Internal TCP/UDP Load Balancing creates a private (RFC 1918) IP address for the cluster that receives traffic on the network within the same compute region. A Kubernetes Service with type: Loadbalancer and the cloud.google.com/load-balancer-type: Internal annotation creates an ILB that targets the Kubernetes Service. The number of such Services is limited by the number of internal forwarding rules that you can create in a VPC network. Maximum 75 of forwarding rules per network for: - Internal TCP/UDP Load Balancing - Internal HTTP(S) Load Balancing
In a GKE cluster, an internal forwarding rule points to all the nodes in the cluster. Each node in the cluster is a backend VM for the ILB. The maximum number of backend VMs for an ILB is 250, regardless of how the VMs are associated with instance groups. So the maximum number of nodes in a GKE cluster with an ILB is 250. If you have autoscaling enabled for your cluster, you must ensure that autoscaling does not scale your cluster beyond 250 nodes.
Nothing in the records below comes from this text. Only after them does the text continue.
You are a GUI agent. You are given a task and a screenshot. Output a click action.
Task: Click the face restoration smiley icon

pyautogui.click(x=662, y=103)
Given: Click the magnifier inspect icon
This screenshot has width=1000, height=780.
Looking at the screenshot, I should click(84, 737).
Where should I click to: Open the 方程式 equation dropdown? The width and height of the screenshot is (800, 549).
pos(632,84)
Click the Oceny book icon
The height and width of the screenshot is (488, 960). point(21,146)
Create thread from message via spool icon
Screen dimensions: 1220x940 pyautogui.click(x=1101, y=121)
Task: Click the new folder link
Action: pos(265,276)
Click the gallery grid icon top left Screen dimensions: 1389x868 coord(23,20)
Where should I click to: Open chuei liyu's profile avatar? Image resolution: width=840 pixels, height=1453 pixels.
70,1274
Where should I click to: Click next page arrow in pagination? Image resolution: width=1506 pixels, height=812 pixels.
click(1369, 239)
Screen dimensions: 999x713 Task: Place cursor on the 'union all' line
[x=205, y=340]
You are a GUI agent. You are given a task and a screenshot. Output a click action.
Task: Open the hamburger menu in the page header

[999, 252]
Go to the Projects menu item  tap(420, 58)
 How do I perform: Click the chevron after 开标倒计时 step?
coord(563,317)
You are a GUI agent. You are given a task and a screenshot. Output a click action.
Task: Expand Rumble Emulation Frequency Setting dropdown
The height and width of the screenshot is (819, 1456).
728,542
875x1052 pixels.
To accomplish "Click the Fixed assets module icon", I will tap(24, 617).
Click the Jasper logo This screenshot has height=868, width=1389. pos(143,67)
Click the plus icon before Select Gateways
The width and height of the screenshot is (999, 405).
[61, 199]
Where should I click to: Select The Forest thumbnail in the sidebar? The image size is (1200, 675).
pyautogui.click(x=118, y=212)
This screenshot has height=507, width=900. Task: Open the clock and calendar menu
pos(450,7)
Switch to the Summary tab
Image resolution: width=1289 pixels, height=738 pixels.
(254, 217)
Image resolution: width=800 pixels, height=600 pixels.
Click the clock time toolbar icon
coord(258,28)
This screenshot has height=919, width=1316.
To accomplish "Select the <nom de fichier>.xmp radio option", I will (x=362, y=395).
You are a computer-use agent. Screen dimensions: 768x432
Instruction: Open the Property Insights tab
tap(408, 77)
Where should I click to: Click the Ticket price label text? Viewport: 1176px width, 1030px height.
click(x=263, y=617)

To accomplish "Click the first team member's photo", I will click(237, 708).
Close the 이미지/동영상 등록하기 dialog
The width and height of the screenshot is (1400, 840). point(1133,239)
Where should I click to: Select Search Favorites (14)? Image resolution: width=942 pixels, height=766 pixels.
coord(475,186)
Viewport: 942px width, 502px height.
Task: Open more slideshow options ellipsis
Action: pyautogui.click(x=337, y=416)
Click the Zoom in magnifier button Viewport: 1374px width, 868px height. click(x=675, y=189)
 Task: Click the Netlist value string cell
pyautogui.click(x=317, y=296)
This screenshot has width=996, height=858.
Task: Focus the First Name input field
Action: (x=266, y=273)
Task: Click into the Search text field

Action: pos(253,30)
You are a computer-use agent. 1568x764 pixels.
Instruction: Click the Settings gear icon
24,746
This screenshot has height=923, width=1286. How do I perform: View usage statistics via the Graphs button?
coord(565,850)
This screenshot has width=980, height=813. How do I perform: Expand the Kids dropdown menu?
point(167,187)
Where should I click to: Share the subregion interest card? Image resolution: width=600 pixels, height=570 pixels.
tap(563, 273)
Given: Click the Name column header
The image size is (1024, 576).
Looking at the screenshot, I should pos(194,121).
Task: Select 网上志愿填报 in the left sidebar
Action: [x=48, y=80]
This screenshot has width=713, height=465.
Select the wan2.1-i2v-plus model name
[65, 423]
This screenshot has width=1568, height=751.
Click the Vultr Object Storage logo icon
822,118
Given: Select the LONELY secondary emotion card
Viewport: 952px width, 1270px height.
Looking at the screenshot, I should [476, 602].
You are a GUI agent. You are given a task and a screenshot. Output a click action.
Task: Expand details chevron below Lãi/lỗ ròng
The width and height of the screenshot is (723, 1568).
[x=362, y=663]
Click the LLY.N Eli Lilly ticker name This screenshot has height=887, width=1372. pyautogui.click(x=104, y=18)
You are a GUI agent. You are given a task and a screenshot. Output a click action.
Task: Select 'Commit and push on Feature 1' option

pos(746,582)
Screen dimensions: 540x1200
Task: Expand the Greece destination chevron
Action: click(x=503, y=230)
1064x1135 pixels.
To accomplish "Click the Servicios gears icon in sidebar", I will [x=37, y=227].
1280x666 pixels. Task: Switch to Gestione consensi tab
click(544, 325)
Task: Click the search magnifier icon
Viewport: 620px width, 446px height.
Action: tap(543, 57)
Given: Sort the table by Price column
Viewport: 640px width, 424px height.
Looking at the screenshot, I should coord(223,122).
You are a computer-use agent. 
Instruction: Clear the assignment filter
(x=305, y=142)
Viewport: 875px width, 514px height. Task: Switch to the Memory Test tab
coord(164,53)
When you create an internal forwarding rule, you must choose one of the following port specifications: • Specify at least one and up to five ports, by number • Specify ALL to forward traffic on all ports Google Kubernetes Engine (GKE) doesn't support creating a Service of type LoadBalancer with an internal forwarding rule using all ports. However, you can manually create an internal TCP/UDP load balancer with an internal forwarding rule using all ports for your GKE nodes.